From the entries below, return exactly the lines beginning at the one that contains "13 septembre 2006 (70, 145)" and ending at the one that contains "[Bouton aller vers la gauche] (125, 66)", both of them included, and only those lines.

═══

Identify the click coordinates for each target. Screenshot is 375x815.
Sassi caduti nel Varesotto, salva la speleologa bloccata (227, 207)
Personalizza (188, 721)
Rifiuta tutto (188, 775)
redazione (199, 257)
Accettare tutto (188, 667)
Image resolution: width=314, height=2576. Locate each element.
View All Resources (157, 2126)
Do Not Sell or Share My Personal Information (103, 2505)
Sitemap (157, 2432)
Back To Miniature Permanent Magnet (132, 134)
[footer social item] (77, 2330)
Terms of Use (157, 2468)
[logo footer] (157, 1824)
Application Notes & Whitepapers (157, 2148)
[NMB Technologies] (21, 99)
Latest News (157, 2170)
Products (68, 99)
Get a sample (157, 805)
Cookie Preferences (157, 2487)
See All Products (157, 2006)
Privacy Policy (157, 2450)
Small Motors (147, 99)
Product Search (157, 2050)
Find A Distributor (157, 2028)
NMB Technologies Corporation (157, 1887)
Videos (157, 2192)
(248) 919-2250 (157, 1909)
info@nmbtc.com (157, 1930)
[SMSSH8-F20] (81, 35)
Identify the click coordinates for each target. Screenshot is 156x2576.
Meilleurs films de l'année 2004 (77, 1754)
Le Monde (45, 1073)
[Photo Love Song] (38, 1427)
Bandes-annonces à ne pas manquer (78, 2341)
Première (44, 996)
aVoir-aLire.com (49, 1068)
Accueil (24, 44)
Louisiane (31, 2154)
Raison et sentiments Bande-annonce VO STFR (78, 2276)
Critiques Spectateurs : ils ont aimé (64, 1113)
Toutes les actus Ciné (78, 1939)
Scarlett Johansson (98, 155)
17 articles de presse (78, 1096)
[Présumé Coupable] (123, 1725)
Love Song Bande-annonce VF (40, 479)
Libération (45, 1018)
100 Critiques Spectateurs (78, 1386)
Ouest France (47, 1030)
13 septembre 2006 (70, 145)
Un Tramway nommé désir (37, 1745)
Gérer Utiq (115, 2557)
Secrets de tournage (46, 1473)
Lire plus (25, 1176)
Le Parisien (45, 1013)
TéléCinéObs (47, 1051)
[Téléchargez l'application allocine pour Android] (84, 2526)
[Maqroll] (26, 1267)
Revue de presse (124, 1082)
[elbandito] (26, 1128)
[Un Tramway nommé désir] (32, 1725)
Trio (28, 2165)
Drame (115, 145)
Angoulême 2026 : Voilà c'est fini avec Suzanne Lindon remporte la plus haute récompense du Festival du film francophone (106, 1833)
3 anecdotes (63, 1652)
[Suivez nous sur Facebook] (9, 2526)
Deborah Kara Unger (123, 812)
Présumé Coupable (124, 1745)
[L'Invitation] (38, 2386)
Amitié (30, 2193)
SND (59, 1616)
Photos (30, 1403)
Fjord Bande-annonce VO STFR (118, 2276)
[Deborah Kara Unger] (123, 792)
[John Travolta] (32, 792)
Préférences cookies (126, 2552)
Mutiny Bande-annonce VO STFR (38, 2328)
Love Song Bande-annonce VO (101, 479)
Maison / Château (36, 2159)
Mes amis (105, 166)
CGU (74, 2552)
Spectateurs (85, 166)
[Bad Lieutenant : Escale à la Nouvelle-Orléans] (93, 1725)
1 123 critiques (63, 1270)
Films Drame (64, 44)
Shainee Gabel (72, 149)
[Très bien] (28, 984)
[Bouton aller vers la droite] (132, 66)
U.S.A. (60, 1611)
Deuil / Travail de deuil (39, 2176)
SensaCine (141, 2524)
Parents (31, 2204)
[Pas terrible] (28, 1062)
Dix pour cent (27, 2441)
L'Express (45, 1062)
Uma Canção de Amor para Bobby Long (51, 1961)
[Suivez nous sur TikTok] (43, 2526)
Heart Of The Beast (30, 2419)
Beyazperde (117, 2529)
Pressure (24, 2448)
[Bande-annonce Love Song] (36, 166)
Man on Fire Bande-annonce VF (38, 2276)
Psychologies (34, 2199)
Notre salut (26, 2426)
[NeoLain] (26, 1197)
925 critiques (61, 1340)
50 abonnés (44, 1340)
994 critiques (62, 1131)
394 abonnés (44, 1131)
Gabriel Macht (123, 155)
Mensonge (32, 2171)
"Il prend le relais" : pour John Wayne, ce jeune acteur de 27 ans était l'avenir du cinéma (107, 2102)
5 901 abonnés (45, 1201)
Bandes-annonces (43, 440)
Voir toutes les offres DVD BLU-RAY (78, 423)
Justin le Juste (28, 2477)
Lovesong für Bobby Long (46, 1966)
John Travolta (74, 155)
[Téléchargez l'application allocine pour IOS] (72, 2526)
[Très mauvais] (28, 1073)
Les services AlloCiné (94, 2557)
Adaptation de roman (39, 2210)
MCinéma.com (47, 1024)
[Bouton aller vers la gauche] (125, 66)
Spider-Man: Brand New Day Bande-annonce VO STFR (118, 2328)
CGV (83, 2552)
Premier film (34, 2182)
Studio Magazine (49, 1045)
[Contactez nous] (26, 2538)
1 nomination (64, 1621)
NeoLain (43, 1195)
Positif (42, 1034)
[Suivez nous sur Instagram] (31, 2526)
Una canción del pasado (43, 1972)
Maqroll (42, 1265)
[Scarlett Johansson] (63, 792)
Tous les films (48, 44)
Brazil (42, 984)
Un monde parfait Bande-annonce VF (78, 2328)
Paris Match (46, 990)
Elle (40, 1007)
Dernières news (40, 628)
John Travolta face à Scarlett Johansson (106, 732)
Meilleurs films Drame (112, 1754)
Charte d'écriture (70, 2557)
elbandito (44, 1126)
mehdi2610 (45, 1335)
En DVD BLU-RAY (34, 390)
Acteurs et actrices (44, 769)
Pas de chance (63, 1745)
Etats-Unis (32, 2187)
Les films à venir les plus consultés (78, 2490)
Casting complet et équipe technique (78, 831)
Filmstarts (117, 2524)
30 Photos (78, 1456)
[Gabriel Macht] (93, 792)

═══

EXERCISE RESULT:
13 septembre 2006 (70, 145)
Un Tramway nommé désir (37, 1745)
Gérer Utiq (115, 2557)
Secrets de tournage (46, 1473)
Lire plus (25, 1176)
Le Parisien (45, 1013)
TéléCinéObs (47, 1051)
[Téléchargez l'application allocine pour Android] (84, 2526)
[Maqroll] (26, 1267)
Revue de presse (124, 1082)
[elbandito] (26, 1128)
[Un Tramway nommé désir] (32, 1725)
Trio (28, 2165)
Drame (115, 145)
Angoulême 2026 : Voilà c'est fini avec Suzanne Lindon remporte la plus haute récompense du Festival du film francophone (106, 1833)
3 anecdotes (63, 1652)
[Suivez nous sur Facebook] (9, 2526)
Deborah Kara Unger (123, 812)
Présumé Coupable (124, 1745)
[L'Invitation] (38, 2386)
Amitié (30, 2193)
SND (59, 1616)
Photos (30, 1403)
Fjord Bande-annonce VO STFR (118, 2276)
[Deborah Kara Unger] (123, 792)
[John Travolta] (32, 792)
Préférences cookies (126, 2552)
Mutiny Bande-annonce VO STFR (38, 2328)
Love Song Bande-annonce VO (101, 479)
Maison / Château (36, 2159)
Mes amis (105, 166)
CGU (74, 2552)
Spectateurs (85, 166)
[Bad Lieutenant : Escale à la Nouvelle-Orléans] (93, 1725)
1 123 critiques (63, 1270)
Films Drame (64, 44)
Shainee Gabel (72, 149)
[Très bien] (28, 984)
[Bouton aller vers la droite] (132, 66)
U.S.A. (60, 1611)
Deuil / Travail de deuil (39, 2176)
SensaCine (141, 2524)
Parents (31, 2204)
[Pas terrible] (28, 1062)
Dix pour cent (27, 2441)
L'Express (45, 1062)
Uma Canção de Amor para Bobby Long (51, 1961)
[Suivez nous sur TikTok] (43, 2526)
Heart Of The Beast (30, 2419)
Beyazperde (117, 2529)
Pressure (24, 2448)
[Bande-annonce Love Song] (36, 166)
Man on Fire Bande-annonce VF (38, 2276)
Psychologies (34, 2199)
Notre salut (26, 2426)
[NeoLain] (26, 1197)
925 critiques (61, 1340)
50 abonnés (44, 1340)
994 critiques (62, 1131)
394 abonnés (44, 1131)
Gabriel Macht (123, 155)
Mensonge (32, 2171)
"Il prend le relais" : pour John Wayne, ce jeune acteur de 27 ans était l'avenir du cinéma (107, 2102)
5 901 abonnés (45, 1201)
Bandes-annonces (43, 440)
Voir toutes les offres DVD BLU-RAY (78, 423)
Justin le Juste (28, 2477)
Lovesong für Bobby Long (46, 1966)
John Travolta (74, 155)
[Téléchargez l'application allocine pour IOS] (72, 2526)
[Très mauvais] (28, 1073)
Les services AlloCiné (94, 2557)
Adaptation de roman (39, 2210)
MCinéma.com (47, 1024)
[Bouton aller vers la gauche] (125, 66)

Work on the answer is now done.